The Dow Jones industrial average fell 46.53 points to 17,683.58, the Standard & Poor’s 500 index lost 8.02 to 2,068.76 and the Nasdaq composite index dropped 17.27 to 4,991.94.
Greece’s finance minister, Yanis Varoufakis, resigned under government pressure one day before European leaders plan to hold an emergency meeting in Brussels to deal with the Greek crisis.
Greece, whose banks remained closed, later named economist Euclid Tsakalotos as its new finance minister. And Greece plans to unveil new bailout proposals to its European partners at Tuesday’s meeting, government sources told the Los Angeles Times.
Michael Buchanan, deputy chief investment officer for Pasadena-based Western Asset Management Co., said there was some uncertainty among investors early Monday but that “the market has held up reasonably well.”

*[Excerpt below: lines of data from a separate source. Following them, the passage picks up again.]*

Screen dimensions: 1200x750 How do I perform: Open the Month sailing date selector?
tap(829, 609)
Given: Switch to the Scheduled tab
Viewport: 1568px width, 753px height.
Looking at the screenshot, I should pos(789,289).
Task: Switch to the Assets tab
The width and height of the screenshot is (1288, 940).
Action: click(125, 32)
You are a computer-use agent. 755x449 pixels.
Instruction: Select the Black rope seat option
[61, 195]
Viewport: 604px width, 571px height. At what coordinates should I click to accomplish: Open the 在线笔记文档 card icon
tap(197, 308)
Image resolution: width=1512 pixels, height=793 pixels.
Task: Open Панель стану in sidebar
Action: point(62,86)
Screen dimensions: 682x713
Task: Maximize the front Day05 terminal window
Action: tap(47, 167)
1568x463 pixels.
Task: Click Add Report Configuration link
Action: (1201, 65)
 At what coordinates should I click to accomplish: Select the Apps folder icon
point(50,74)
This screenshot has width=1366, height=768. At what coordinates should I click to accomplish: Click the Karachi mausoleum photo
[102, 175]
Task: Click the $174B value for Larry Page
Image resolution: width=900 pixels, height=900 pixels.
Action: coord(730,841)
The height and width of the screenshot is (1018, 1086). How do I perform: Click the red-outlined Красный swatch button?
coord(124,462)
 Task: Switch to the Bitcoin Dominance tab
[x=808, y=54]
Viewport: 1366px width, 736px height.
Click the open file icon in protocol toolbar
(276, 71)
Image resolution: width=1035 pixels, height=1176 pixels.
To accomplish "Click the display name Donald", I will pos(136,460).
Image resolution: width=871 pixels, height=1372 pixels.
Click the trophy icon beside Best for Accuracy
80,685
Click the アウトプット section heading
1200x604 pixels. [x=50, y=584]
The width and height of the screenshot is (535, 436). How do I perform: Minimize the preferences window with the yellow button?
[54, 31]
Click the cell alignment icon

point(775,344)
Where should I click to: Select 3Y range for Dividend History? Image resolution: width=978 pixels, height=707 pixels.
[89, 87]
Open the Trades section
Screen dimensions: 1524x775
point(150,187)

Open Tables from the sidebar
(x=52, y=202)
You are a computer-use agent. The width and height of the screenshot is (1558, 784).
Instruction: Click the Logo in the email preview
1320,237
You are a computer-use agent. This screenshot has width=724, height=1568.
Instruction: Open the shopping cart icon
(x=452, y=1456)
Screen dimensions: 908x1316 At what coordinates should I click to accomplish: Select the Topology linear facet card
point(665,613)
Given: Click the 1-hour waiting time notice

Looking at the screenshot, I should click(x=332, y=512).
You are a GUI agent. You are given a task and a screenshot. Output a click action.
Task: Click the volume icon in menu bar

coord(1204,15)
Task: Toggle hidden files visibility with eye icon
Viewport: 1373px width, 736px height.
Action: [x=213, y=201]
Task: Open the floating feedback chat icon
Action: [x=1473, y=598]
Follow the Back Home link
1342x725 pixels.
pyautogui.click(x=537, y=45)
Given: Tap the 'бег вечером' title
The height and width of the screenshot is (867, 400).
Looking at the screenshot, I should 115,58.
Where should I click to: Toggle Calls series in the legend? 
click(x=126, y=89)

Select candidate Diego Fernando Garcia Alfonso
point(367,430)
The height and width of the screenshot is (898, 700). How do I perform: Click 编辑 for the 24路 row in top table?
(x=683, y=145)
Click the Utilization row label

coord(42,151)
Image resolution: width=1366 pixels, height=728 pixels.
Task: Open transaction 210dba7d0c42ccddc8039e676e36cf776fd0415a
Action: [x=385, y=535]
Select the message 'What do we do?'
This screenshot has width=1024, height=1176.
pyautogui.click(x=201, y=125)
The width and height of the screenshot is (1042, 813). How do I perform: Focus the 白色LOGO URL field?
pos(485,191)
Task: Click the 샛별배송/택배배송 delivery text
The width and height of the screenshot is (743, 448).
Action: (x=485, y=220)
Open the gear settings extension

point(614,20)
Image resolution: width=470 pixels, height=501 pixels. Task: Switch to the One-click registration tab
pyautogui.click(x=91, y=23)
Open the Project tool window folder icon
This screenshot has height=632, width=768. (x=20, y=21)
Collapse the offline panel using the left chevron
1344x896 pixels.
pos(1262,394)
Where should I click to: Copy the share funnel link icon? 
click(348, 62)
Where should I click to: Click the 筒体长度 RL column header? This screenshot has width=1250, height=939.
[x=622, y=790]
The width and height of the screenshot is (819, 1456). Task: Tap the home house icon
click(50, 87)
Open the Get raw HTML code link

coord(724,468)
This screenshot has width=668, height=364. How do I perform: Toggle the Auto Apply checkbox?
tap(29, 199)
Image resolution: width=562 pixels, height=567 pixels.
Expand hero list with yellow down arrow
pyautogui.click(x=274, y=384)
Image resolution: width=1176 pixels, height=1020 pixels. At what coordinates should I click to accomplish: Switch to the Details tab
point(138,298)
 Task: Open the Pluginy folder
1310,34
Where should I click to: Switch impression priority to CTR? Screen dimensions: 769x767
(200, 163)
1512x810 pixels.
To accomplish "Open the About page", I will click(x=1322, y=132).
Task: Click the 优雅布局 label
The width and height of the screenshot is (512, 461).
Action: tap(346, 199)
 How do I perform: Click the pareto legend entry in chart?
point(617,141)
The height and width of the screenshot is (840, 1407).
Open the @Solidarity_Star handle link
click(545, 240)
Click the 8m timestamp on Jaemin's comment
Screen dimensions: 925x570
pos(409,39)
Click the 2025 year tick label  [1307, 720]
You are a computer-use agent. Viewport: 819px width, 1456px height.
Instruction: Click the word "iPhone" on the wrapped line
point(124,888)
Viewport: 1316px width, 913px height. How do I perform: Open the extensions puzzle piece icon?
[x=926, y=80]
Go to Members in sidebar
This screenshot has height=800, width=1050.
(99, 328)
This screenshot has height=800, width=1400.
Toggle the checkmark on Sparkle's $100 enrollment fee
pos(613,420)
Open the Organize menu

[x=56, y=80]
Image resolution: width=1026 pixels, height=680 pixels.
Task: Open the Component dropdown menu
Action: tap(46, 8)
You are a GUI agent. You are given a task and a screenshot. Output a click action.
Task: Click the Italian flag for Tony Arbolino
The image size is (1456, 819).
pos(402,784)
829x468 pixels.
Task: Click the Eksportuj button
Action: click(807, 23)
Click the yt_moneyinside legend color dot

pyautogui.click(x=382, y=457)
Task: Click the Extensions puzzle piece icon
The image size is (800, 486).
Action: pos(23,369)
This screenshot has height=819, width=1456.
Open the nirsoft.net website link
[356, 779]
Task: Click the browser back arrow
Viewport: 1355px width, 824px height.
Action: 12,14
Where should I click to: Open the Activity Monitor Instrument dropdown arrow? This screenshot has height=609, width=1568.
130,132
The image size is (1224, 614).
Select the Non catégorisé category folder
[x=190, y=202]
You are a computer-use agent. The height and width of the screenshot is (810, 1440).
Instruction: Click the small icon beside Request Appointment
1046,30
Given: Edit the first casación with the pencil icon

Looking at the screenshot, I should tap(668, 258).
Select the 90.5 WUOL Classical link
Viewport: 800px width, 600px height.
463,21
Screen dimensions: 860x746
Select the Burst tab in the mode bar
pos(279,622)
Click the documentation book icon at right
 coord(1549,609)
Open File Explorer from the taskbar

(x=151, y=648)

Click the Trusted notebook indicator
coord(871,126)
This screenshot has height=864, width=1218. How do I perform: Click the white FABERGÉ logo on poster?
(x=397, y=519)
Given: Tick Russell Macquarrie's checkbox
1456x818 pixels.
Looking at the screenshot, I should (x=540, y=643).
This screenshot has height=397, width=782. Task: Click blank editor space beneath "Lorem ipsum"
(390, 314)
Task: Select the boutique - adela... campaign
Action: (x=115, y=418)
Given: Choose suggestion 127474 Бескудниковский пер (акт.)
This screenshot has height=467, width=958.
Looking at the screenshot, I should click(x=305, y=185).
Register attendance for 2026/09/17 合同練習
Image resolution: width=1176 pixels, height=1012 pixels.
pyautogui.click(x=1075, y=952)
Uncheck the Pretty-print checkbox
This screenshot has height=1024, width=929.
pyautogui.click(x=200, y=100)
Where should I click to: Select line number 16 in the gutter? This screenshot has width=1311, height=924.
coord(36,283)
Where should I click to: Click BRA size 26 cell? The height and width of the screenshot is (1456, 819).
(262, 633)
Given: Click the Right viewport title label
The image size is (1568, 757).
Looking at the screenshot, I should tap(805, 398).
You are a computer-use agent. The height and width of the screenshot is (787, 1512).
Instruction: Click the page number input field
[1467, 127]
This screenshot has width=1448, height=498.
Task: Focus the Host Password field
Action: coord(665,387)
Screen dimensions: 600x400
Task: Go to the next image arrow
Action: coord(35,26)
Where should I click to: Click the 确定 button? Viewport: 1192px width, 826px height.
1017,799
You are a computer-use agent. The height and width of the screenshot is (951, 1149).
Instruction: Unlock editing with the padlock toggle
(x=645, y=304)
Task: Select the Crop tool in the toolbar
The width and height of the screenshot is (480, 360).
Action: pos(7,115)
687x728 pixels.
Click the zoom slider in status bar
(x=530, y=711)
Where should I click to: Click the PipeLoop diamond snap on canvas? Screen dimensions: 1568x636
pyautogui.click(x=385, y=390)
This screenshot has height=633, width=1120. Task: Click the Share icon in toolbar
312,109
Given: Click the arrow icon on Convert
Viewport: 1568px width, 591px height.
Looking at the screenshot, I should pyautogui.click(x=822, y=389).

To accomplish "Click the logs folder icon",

“The good news is investors have had time to manage their exposure to Greece,” he said. “We’ve been talking about Greece since before 2011.”
The potential for Greece’s problems to rattle the markets certainly remains. A week ago the crisis helped send the Dow Jones industrial average down 350 points, or nearly 2%, in one session.
Mostly, though, “from an individual investor viewpoint I don’t think it has a huge impact, and that’s why we saw the markets shrug that off” Monday, said Jerry Braakman, chief investment officer at First American Trust in Santa Ana.
The markets’ stability also reflects expectations that the European Central Bank would be able to “limit contagion” in the European bond market if necessary, said Blaise Antin, managing director and head of sovereign research at the investment firm TCW Group in Los Angeles.
The Greek crisis “has been a slow-developing train wreck, so people have been positioning their portfolios,” he said.
In the U.S. bond market, prices rose as the yield on the 10-year Treasury note fell to 2.29% from 2.38%.
And in foreign-exchange trading, the euro fell 0.48% against the dollar to $1.106.
The dollar’s gain helped send the price of benchmark light, sweet crude oil for August delivery down $4.17 to $52.76 a barrel on the New York Mercantile Exchange.
“The main catalyst here is Greece,” said John Saucer, an analyst with the energy advisory firm Mobius Risk Group in Houston. “Any time you see the dollar appreciate versus the euro it has a negative impact on dollar-denominated commodities like oil.”
Oil already was under pressure for other reasons, including the potential for Iran oil exports and reports that Saudi Arabia and some other nations in the Organization of Petroleum Exporting Countries boosted production in June, Saucer said.